Completely agree. Also it's nearly impossible still for me to change things and keep them still working. But that's the real learning I'm talking about, learning of your project's code and how it's working. The more you play the more you learn. :)

rvxlab profile image

Be careful though, always go refactor with baby steps.

And for the love of god write tests. Having tests is the safest way to go around this, if your refactor breaks something your tests will catch it.

dumazy profile image
Fré Dumazy

Big fan of writing tests and these are a blessing for refactoring, but there are some considerations to make.

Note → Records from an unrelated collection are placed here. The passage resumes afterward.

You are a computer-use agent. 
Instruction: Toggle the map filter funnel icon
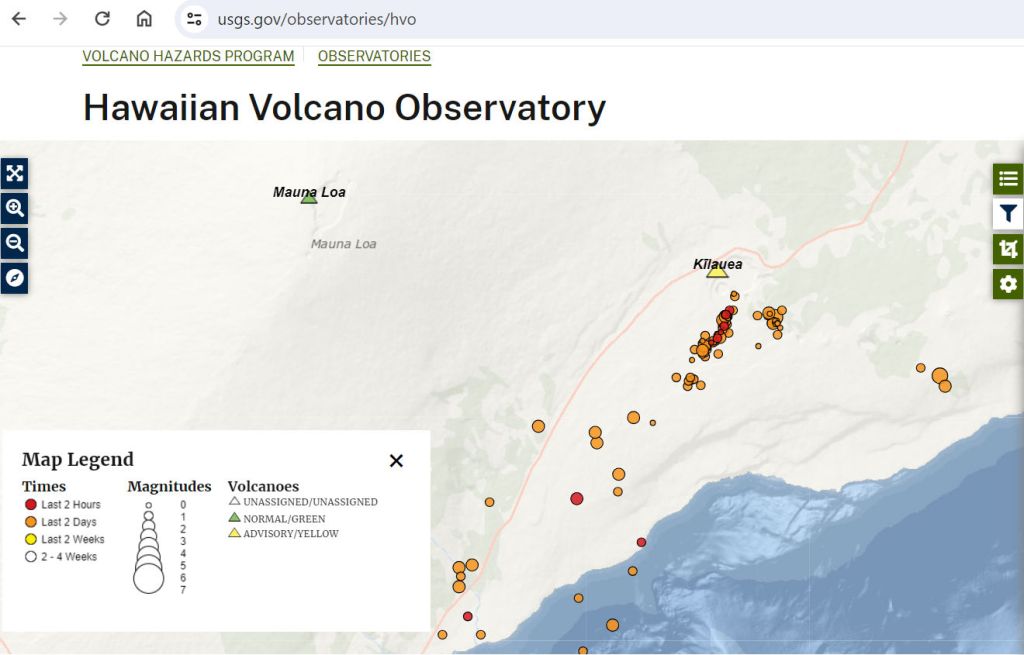pyautogui.click(x=1008, y=214)
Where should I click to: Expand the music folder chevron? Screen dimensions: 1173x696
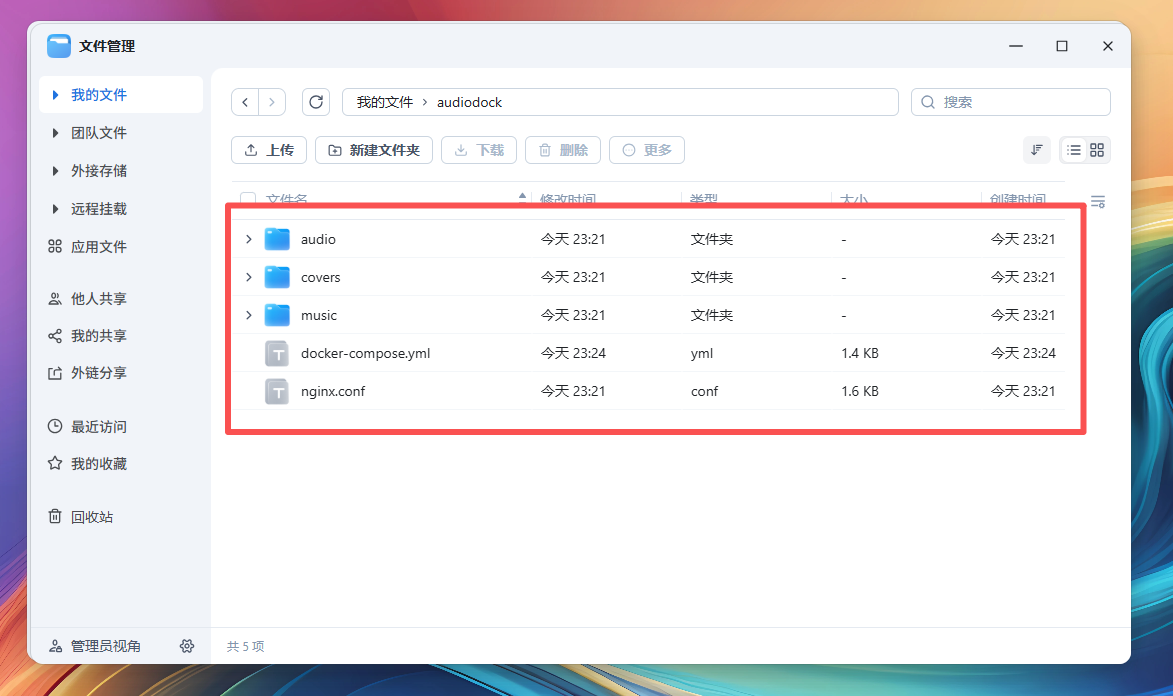click(248, 315)
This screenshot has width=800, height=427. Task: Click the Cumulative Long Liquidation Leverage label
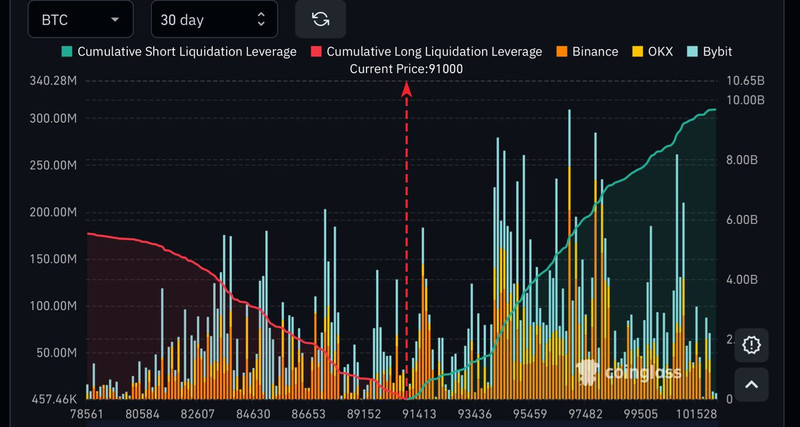click(x=434, y=51)
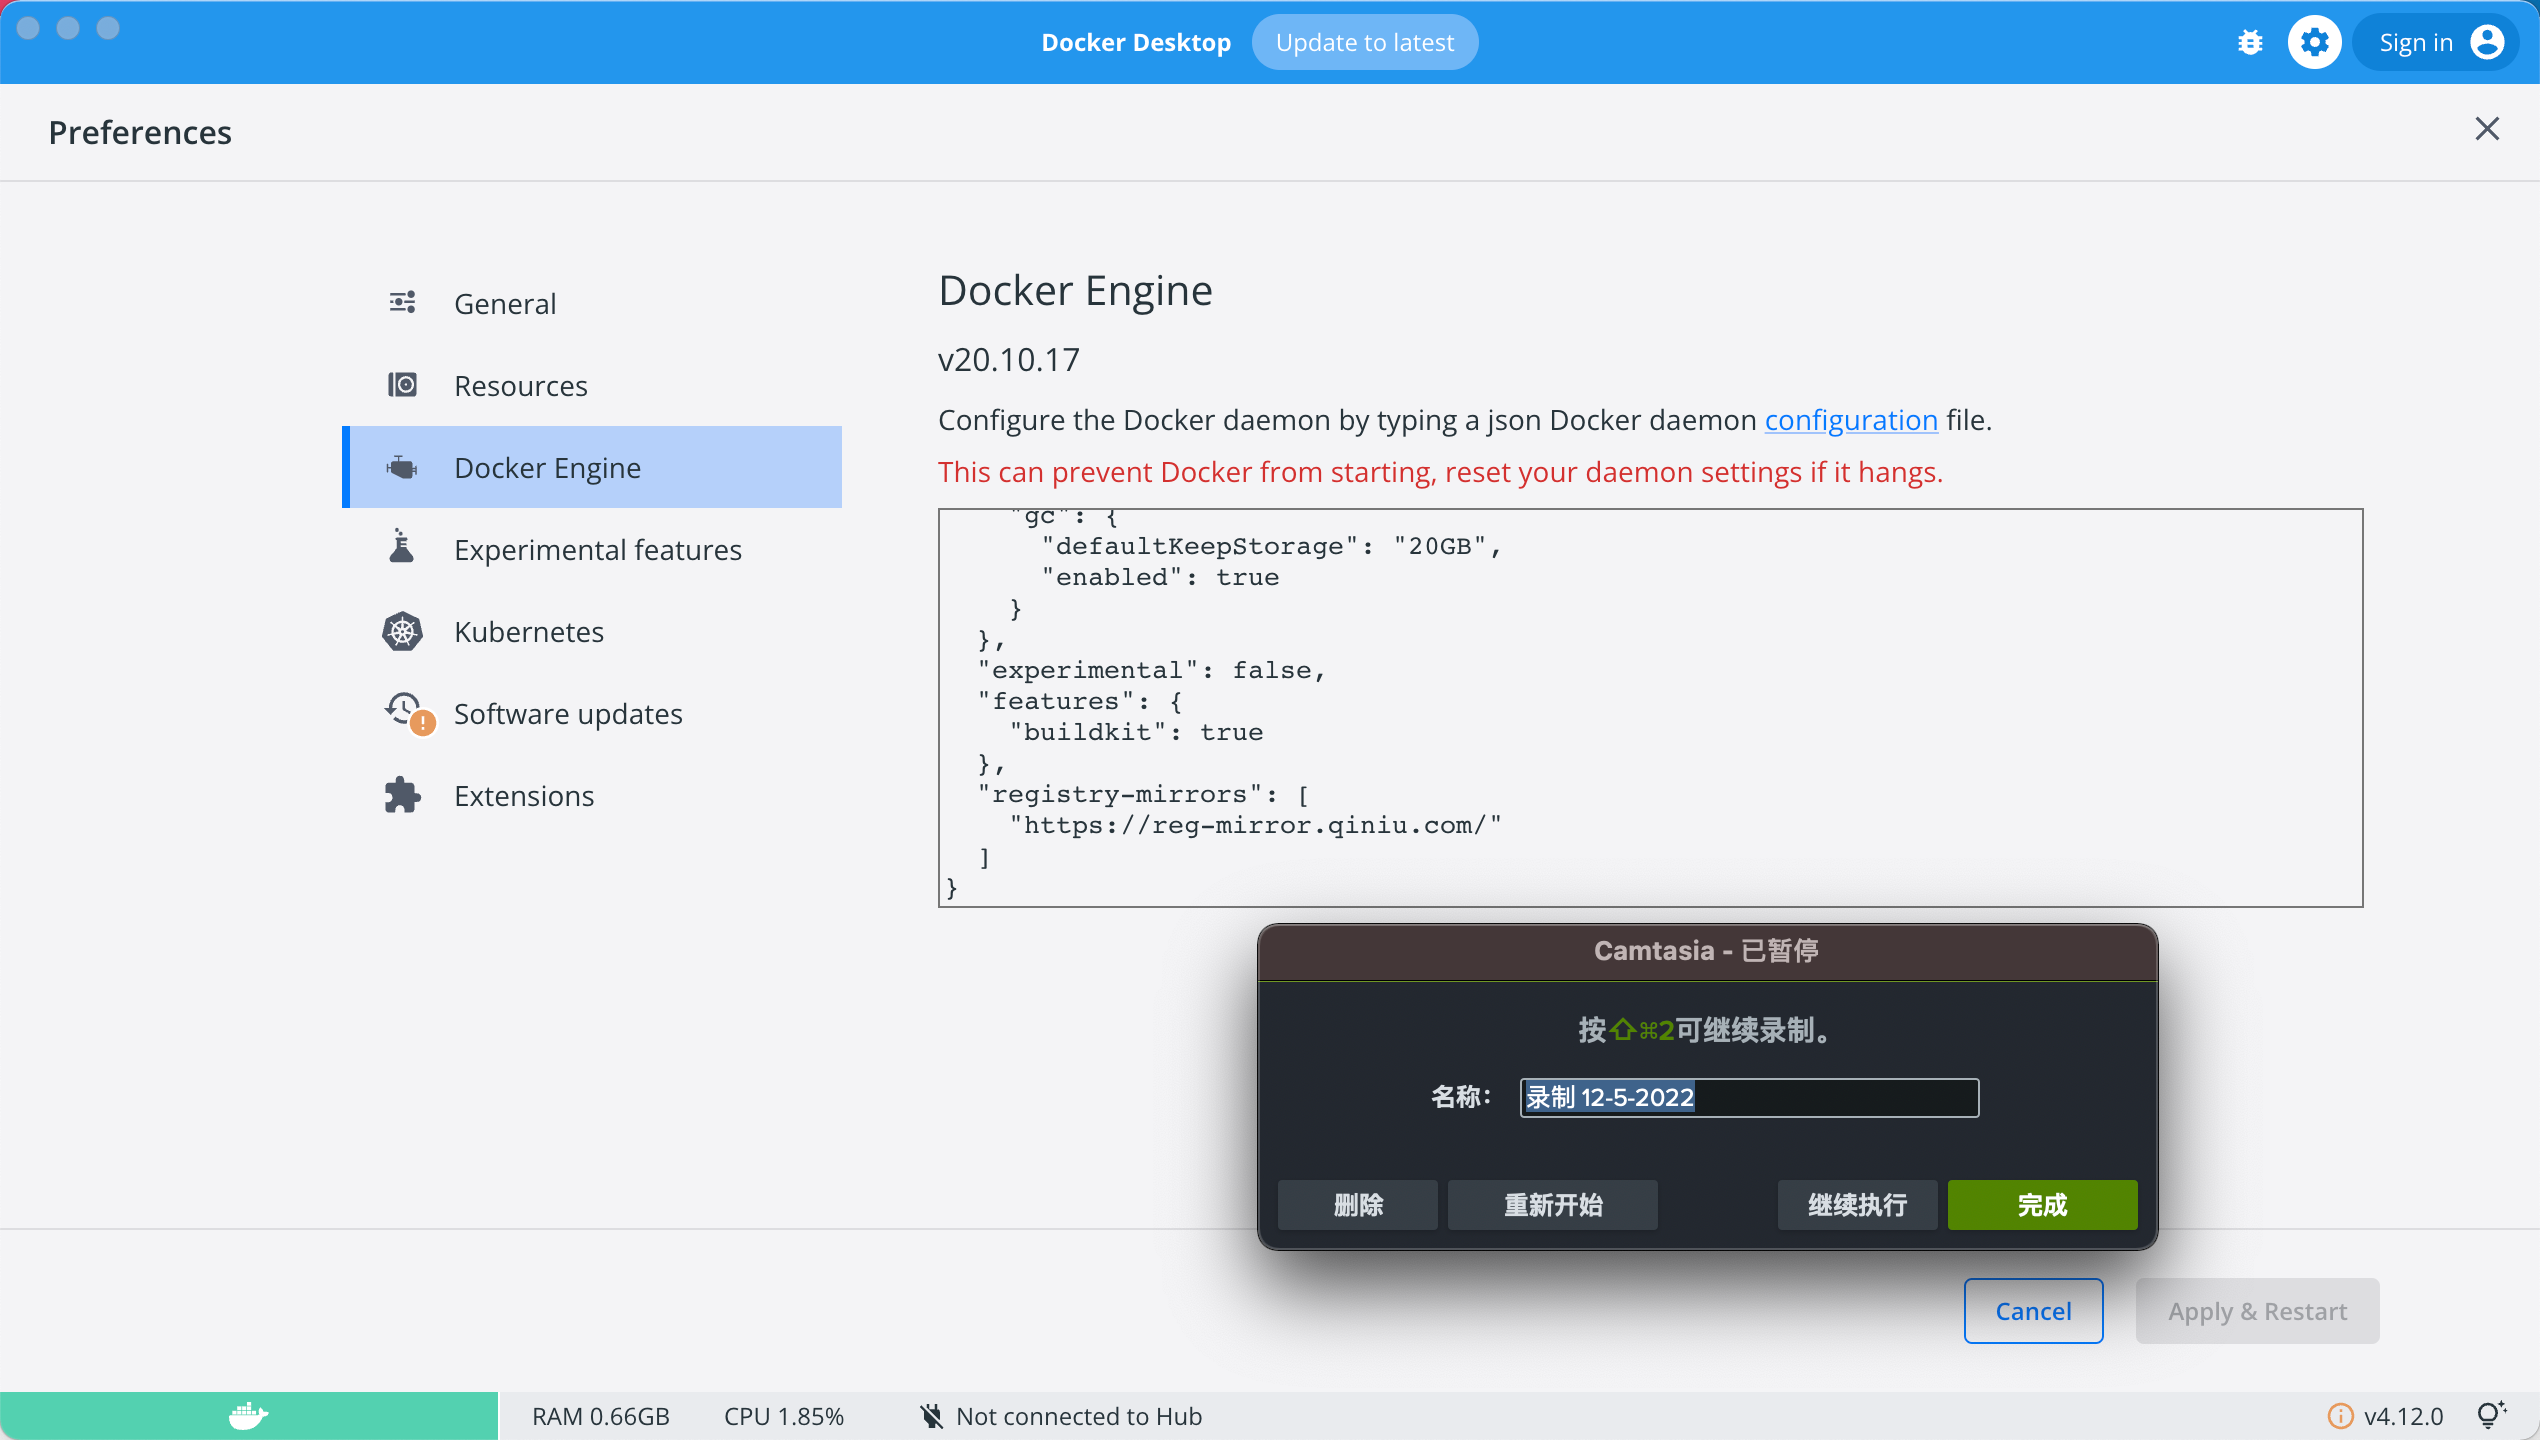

  • Not all areas of the code are easy to test. UI is mostly harder to test than business logic, for example, and tends to change relatively fast, which requires updating the tests. In some cases, the effort vs confidence balance will be better with manual testing.
  • writing tests after a feature was made could be misleading (and boring also). The test would be written to validate the current state of things, instead of the requirement. There could always be a bug in the original code that hasn't been spotted, and you end up with a test that falsly says it's working fine.
  • To be able to test code, the code has to be written in a way that made it testable. Mostly this means having it "loosely coupled". Changing this during a refactor might lead you down a rabbit hole.
  • Writing tests is a practice that takes years to master. It's an investment in the long-run, one that might outlive the specific project or only give advantage after the deadline.

As always in IT, it's a trade-off. It's not "write tests" vs "don't write tests". It's about finding the balance between "effort" and "confidence" that's most fitting for the problem at hand.

jaronsummers profile image
Jaron Summers

I usually write a terrible hacky mega-function that contains basically the entire application, validate that it works, write tests, and then refactor it to be reasonable, relying on the tests to do most of the work of verifying that it's still behaving.